[Saved data entries]

#####

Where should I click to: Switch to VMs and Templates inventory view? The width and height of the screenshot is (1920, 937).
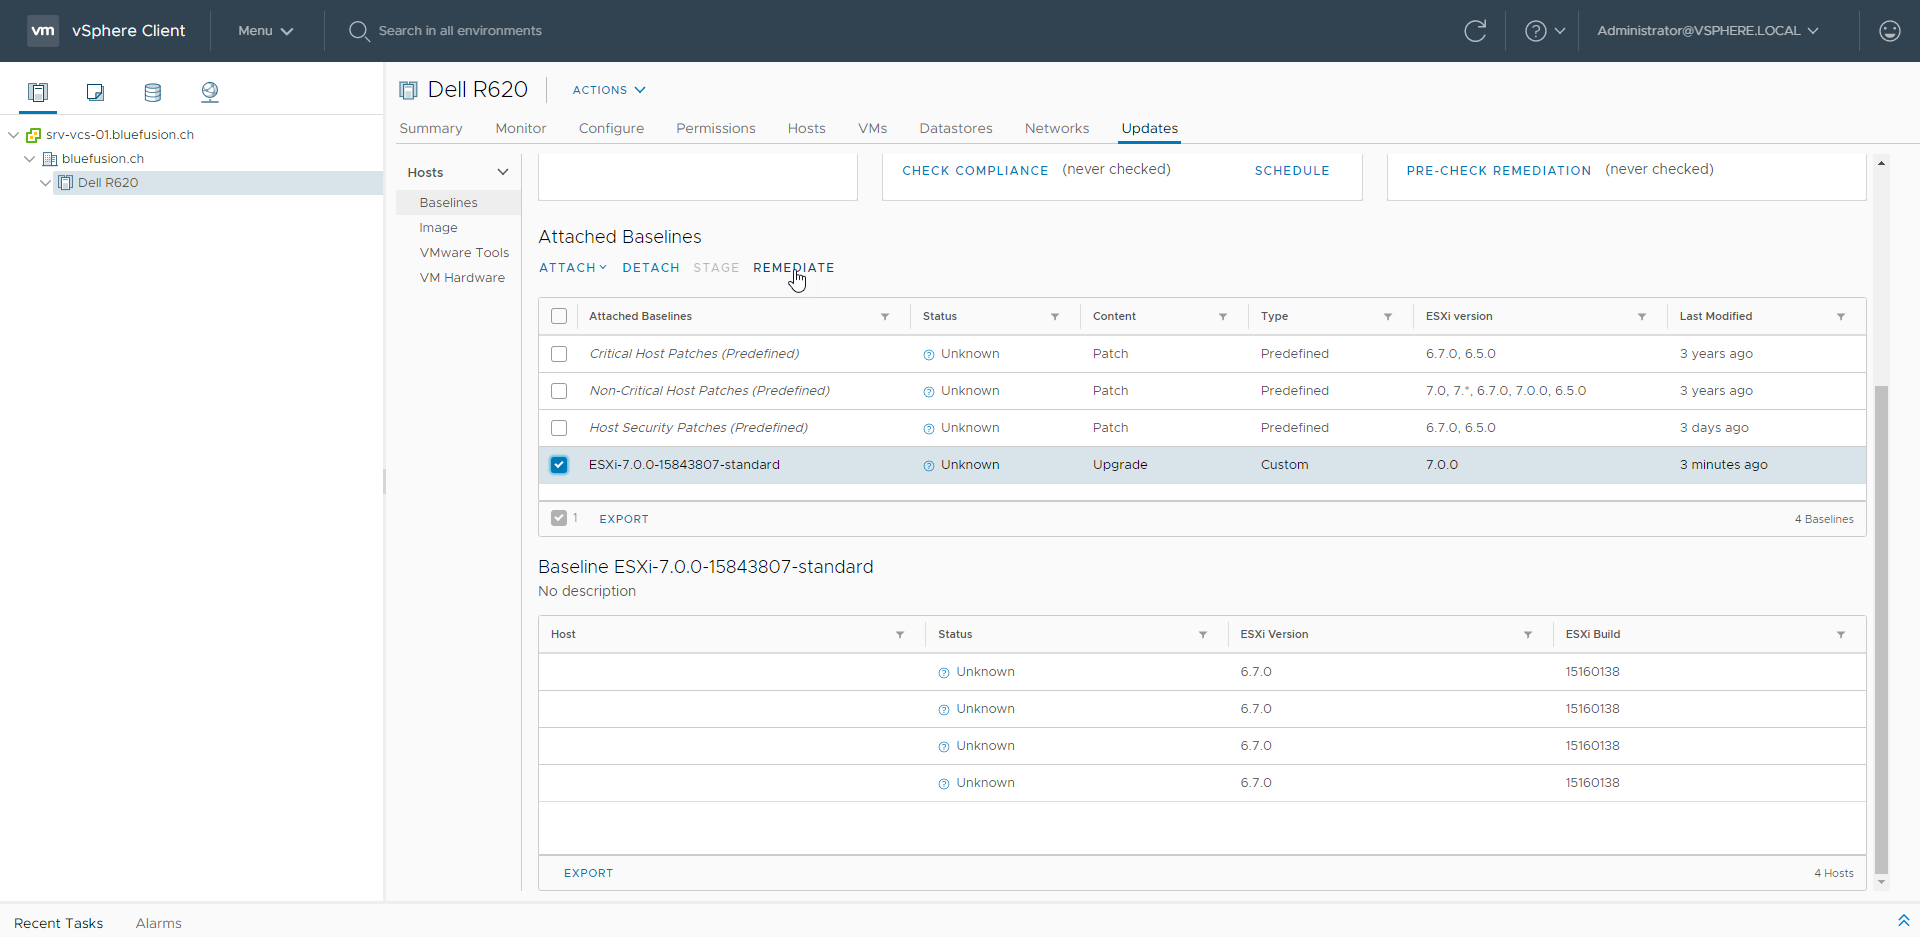click(x=95, y=93)
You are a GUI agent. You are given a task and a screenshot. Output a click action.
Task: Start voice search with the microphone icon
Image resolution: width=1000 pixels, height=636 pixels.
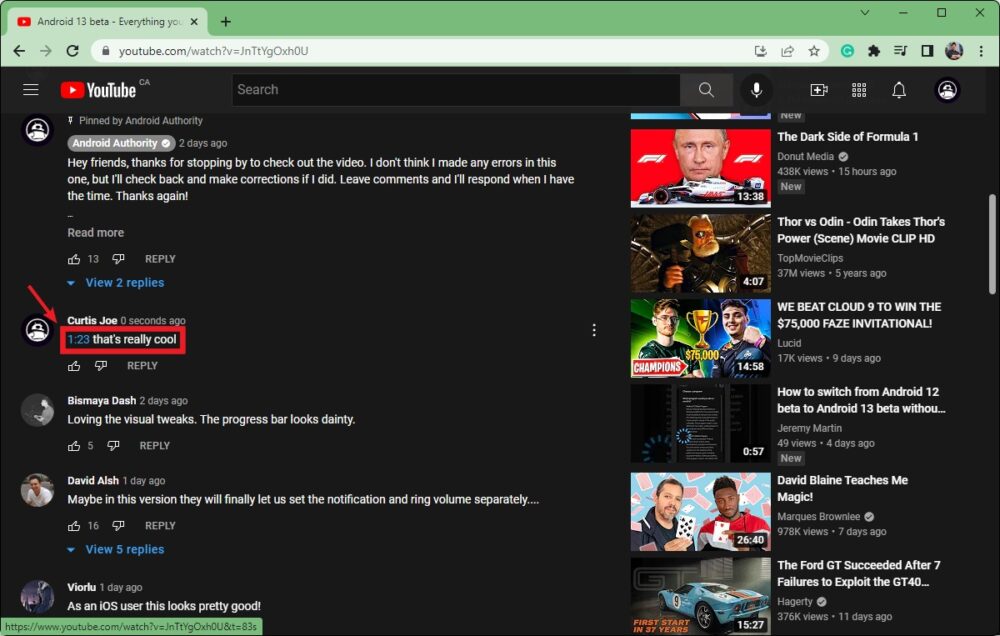(x=756, y=90)
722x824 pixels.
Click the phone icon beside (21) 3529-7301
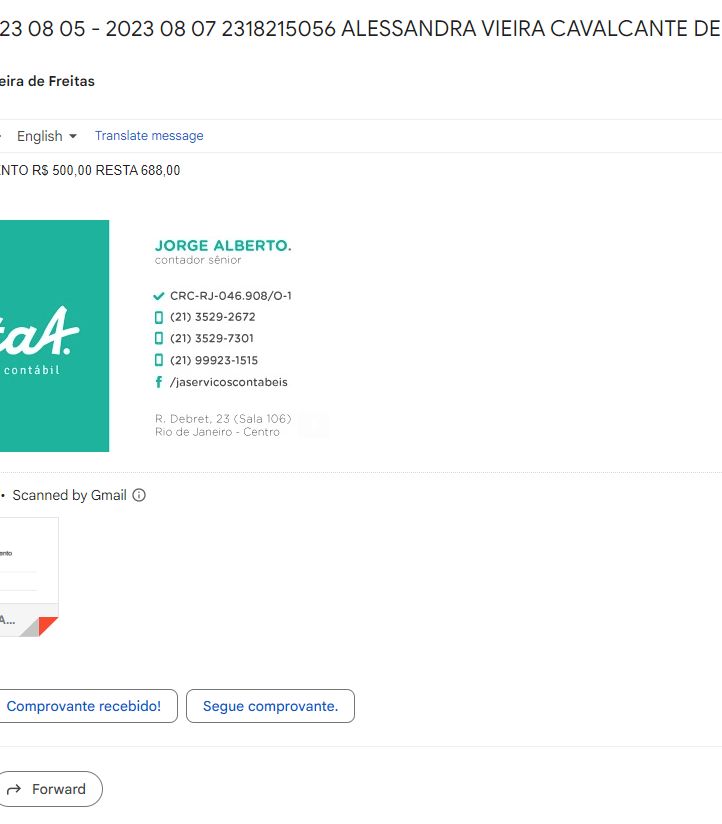pyautogui.click(x=159, y=338)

#####

### Exercise objective
Set down the entries word for word, omitting all pictures.

### Result for this task
Where should I click to: Switch to VMs and Templates inventory view? The width and height of the screenshot is (1920, 937).
click(x=95, y=93)
You are a GUI agent. You are given a task and a screenshot. Output a click action.
Task: Start voice search with the microphone icon
Image resolution: width=1000 pixels, height=636 pixels.
(x=756, y=90)
722x824 pixels.
Click the phone icon beside (21) 3529-7301
pyautogui.click(x=159, y=338)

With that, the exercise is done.